The Berlinale, one of the world’s most open and public film festivals, begins on Monday in a decidedly low-key, private fashion, being streamed to a select audience of journalists and industry professionals rather than playing to packed cinemas.
The organizers of the Berlinale, or Berlin Film Festival, now in its 71st year, have always prided themselves on running screenings that are open to an enthusiastic public, unlike Venice and Cannes, its main rivals in the festival calendar.
This year, because of the COVID-19 pandemic, is different.
“It’s a huge blow,” said Scott Roxborough, Hollywood Reporter’s Europe bureau chief and a Berlinale veteran.
“Berlin is the biggest public festival in the world and it lives from its audience, the thousands of people in Berlin who go to watch the movies.”
Despite that, organizers hope they can stay true to the Berlinale’s roots as the home, especially, of independent art house cinema with a political bent, as befits an institution born in a divided city on the front lines of the Cold War.
“The disruption brought on by the events of 2020 has led filmmakers to make the most of this situation and create deeply personal films,” said Artistic Director Carlo Chatrian.
Last year’s festival ran as normal, coming just before the pandemic hit Europe, forcing cinemas along with most other public venues to shut.
Filming under lockdown
The public will be invited to screenings from this year’s festival in June, when authorities hope that vaccinations will have allowed cinemas to reopen.

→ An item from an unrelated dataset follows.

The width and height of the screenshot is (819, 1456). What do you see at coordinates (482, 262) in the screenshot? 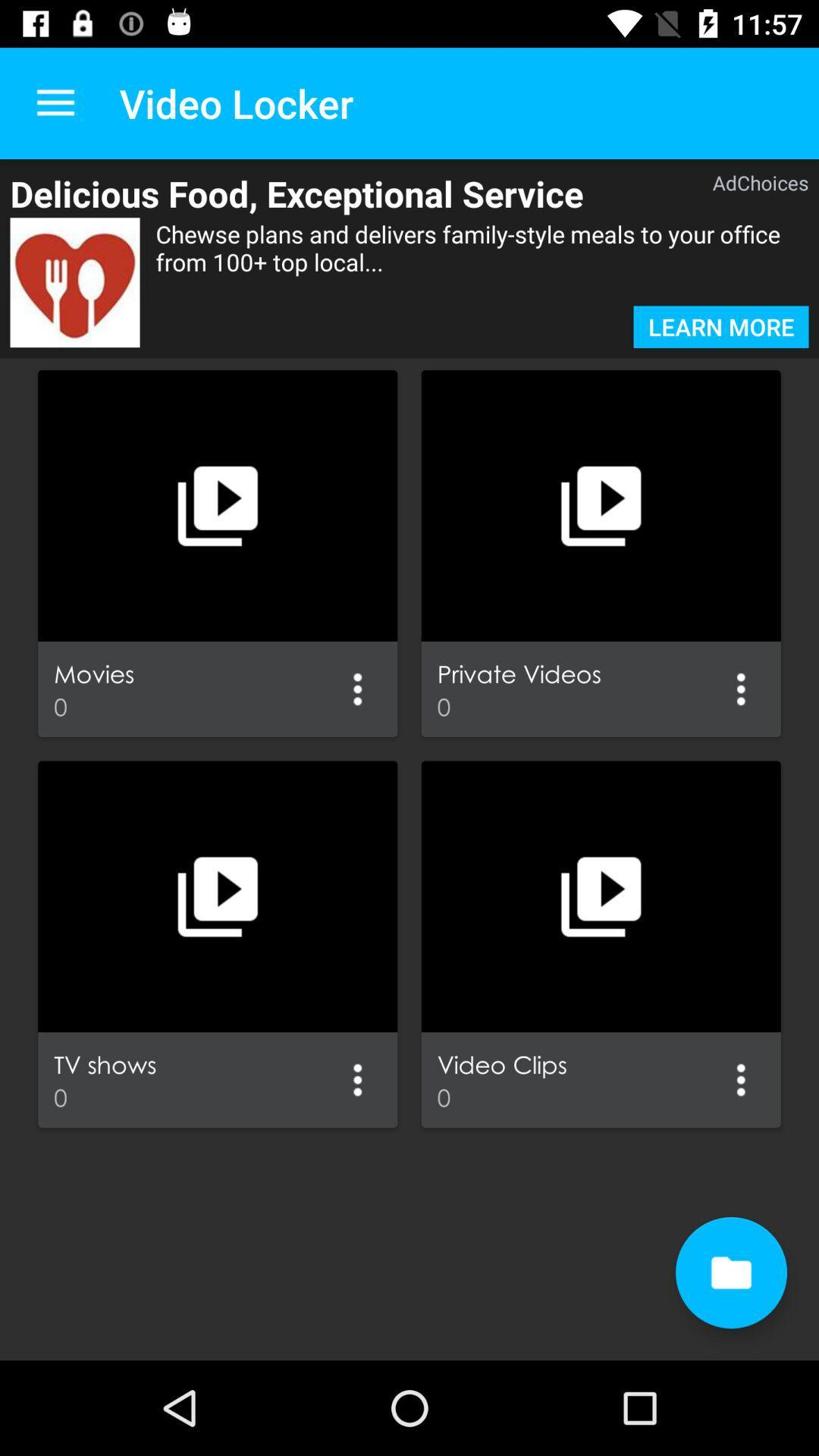
I see `the item below delicious food exceptional` at bounding box center [482, 262].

Most of the 15 films competing for the Golden Bear were made either under lockdown or between lockdowns, by filmmakers who Roxborough said had shown “incredible ingenuity”.
But the pandemic meant there were no big-ticket US films this year since studios there had chosen to hold back films until the cinemas reopen.
Among the competitors is German actor Daniel Bruehl’s directorial debut “Next Door”, a comedy about travel, city life and fame.
Another is “I’m Your Man”, in which Downton Abbey’s Dan Stevens plays a robot built to be a perfect match for museum custodian Alma. It is directed by Maria Schrader, who was also behind hit Netflix series “Unorthodox”.
In keeping with Berlin’s political roots, the festival will also premier its first Belarussian movie, Aliaksei Paluyan’s documentary “Courage”, about the protests that have swept Belarus since August’s contested presidential election.